This summer, the Operational Excellence website is featuring a series of staff spotlights: stories about staff members who’ve taken on new leadership roles since the implementation of OE2C and are helping bring more innovation and efficiency to campus operations.
Before coming to SMU in 1999, Jason Warner was a teacher who began infusing his teaching with technology in innovative ways that improved students’ learning and piqued the interest of his fellow teachers. His work in that role laid an early foundation for his most recent career advancement as director of SMU’s Academic Technology Services.
Academic Technology Services (ATS) is a newly reorganized and unified division of the Office of Information Technology (OIT) created through OE2C’s Shared Services Initiative. It specifically focuses on enhancing academic teaching and research with innovative technology solutions throughout campus. As leader of that division, Warner oversees a team of “technology change agents” who work alongside faculty and students in each academic unit.
“I am grateful to have been given the opportunity to rethink, reorganize and launch an entirely new SMU model for providing academic technology services,” says Warner. “Those used to exist in isolated pockets and fragments across campus. I’m proud of the progress we’ve made unifying IT services, especially those serving our faculty, which I believe continue to pave the way for more rapid and consistent growth and innovation in both instructional and research capabilities.”
Before the Shared Services Initiative, Warner served as the director of technology for the Meadows School of the Arts, where he managed a broad portfolio of technology services and solutions that were critical to Meadows faculty. Warner says, “As part of Shared Services, the academic technology support model we employed at Meadows became the blueprint for creating our new SMU Academic Technology Services team. Now, each school has its own tech facilitator and director who manages the school’s strategic needs and serves as the liaison between the school and SMU OIT.”
Warner’s transition into his new role has, he says, been a work in progress. “I’ve had to learn more in the past few years than I’ve had to learn throughout my entire career. In order to make progress, I have had to be willing to let go of and throw out comfortable models and methodologies. I’ve learned how to be a better manager and to rely more on metrics and data instead of anecdotes and emotions. I’ve worked to develop my own knowledge and experience so that I can serve SMU more effectively. Most importantly, I’ve learned to extend grace as people wrestle with change and I’ve learned how to ask for grace as well.”
His learning in the new position has had a great effect on OIT and SMU. In less than two years, Warner built a team that is able to manage and assist academic units while at the same time participate as a cross-functional campus service team. During the transition, his team successfully helped SMU migrate from Blackboard to Canvas and created an annual program to survey faculty and students to better gauge technology performance and needs.

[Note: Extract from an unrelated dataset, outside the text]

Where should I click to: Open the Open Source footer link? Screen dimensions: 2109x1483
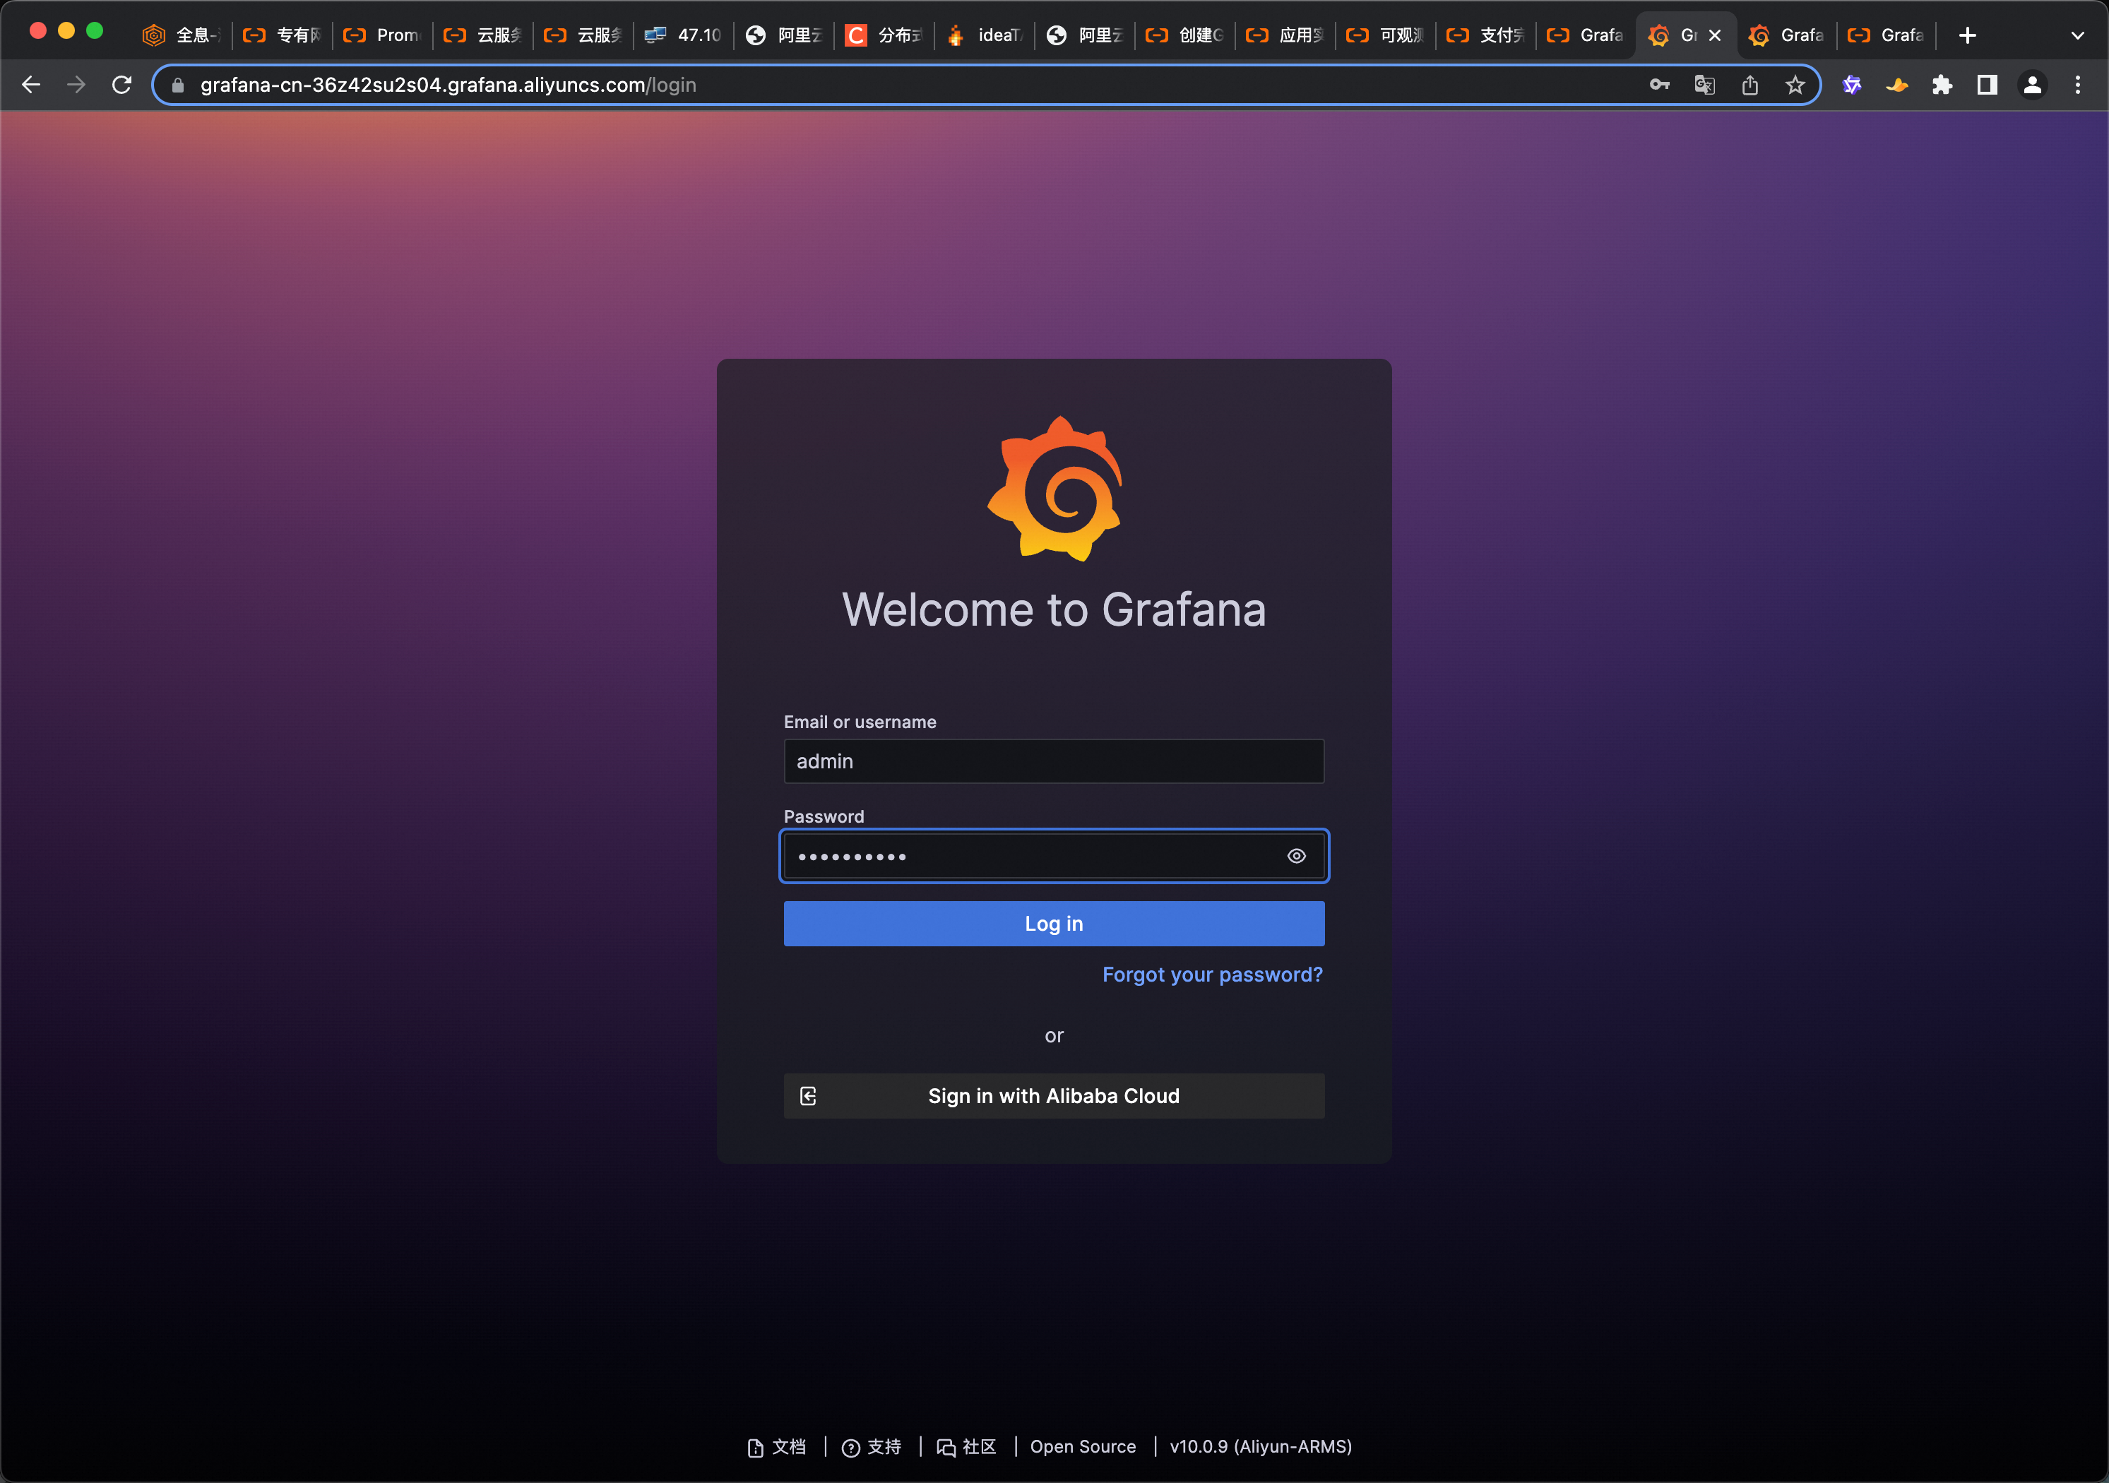pyautogui.click(x=1082, y=1446)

He worked with the Academic Technology Council, a faculty committee, to develop a groundbreaking classroom technology prototype experience that will launch in the fall and has overseen the project from its inception. “Above all,” Warner says, “I’m proud that our team is able to help faculty and students by providing sustainable, reliable and innovative technology for teaching and research.”

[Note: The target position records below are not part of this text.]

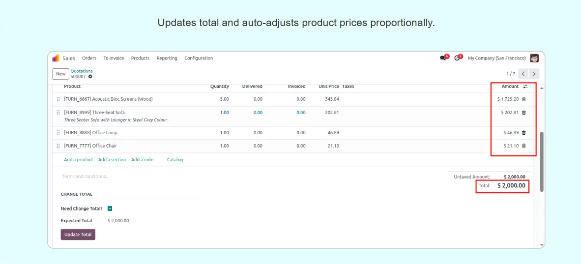
Task: Delete the Acoustic Bloc Screens line
Action: tap(523, 99)
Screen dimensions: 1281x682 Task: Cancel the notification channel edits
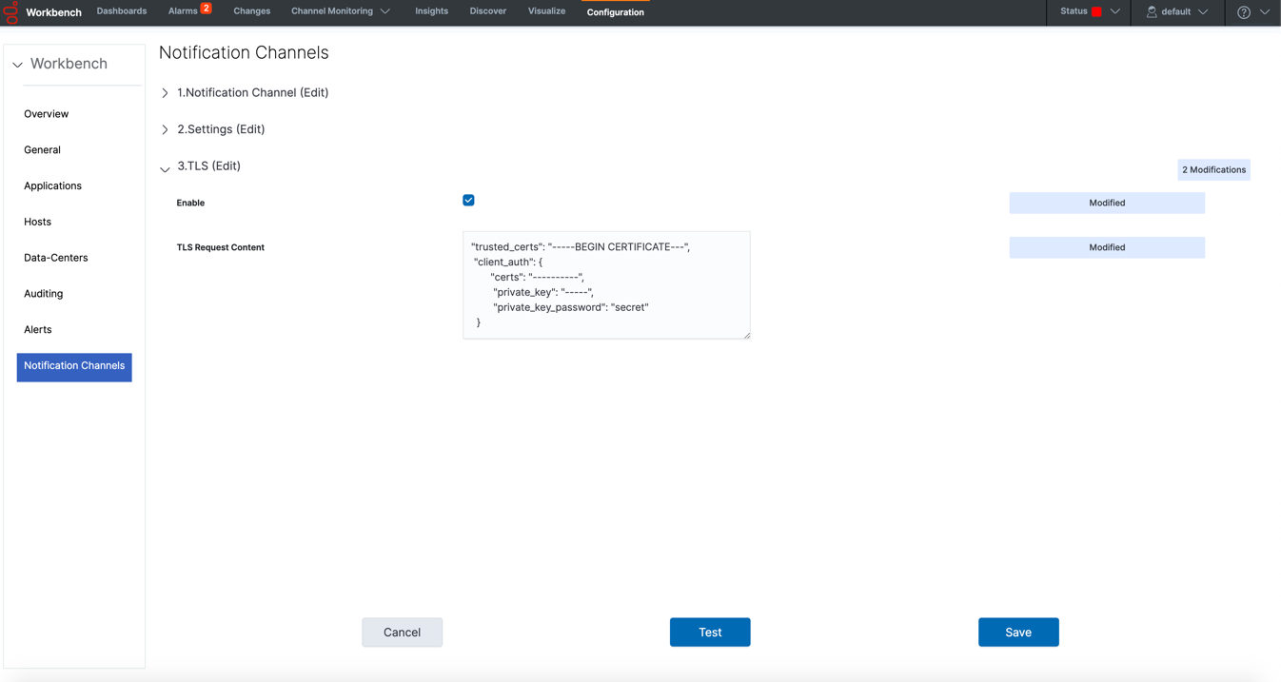click(x=402, y=633)
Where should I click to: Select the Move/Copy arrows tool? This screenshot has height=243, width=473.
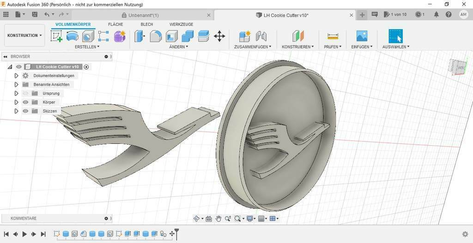point(219,36)
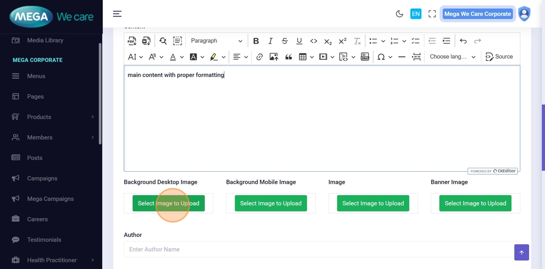
Task: Open the Paragraph heading dropdown
Action: [x=216, y=41]
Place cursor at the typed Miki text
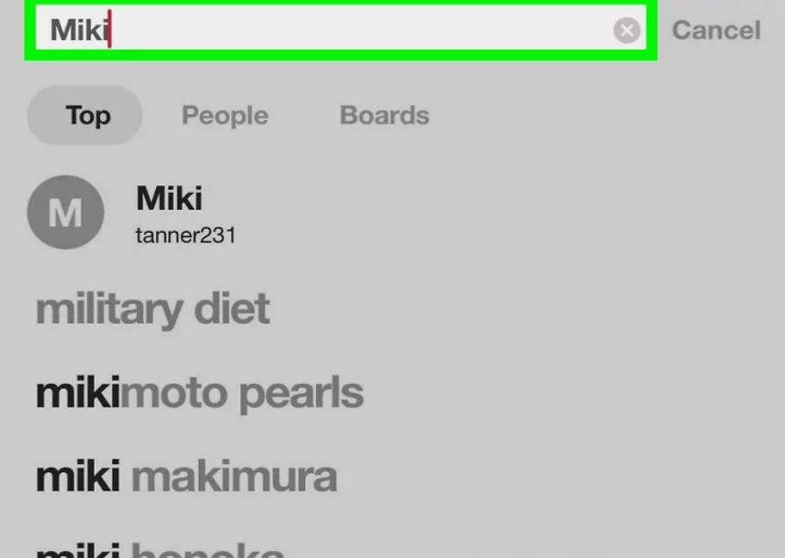The image size is (785, 558). coord(80,31)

Grateful for the opportunity to grow in his career and excited by the prospect of working with Dr. Michael Hites, SMU’s incoming chief information officer, Warner has big goals for SMU’s academic technology. “ATS must provide and support the platforms and foundations for growth in hybrid and online learning to help SMU reach existing and new communities of students and learners,” he says. “We need to create and maintain clear paths for transformative research in areas such as high performance computing, digital humanities, and geographic information systems, and into new realms of scholarship not yet explored. My greatest goal is to ensure that OIT can continue to deliver technology solutions that address the needs of academics – and that continue to adapt and change along with those needs.
“Technology isn’t an end, especially academic technology,” says Warner. “Technology is a rapidly moving vehicle, a powerful tool that enables specific ends and outcomes. At the end of the day, my career and my passions are devoted to the achievement and facilitation of academic outcomes. Fortunately, I geek out about the technology as well. I have the best job on campus!”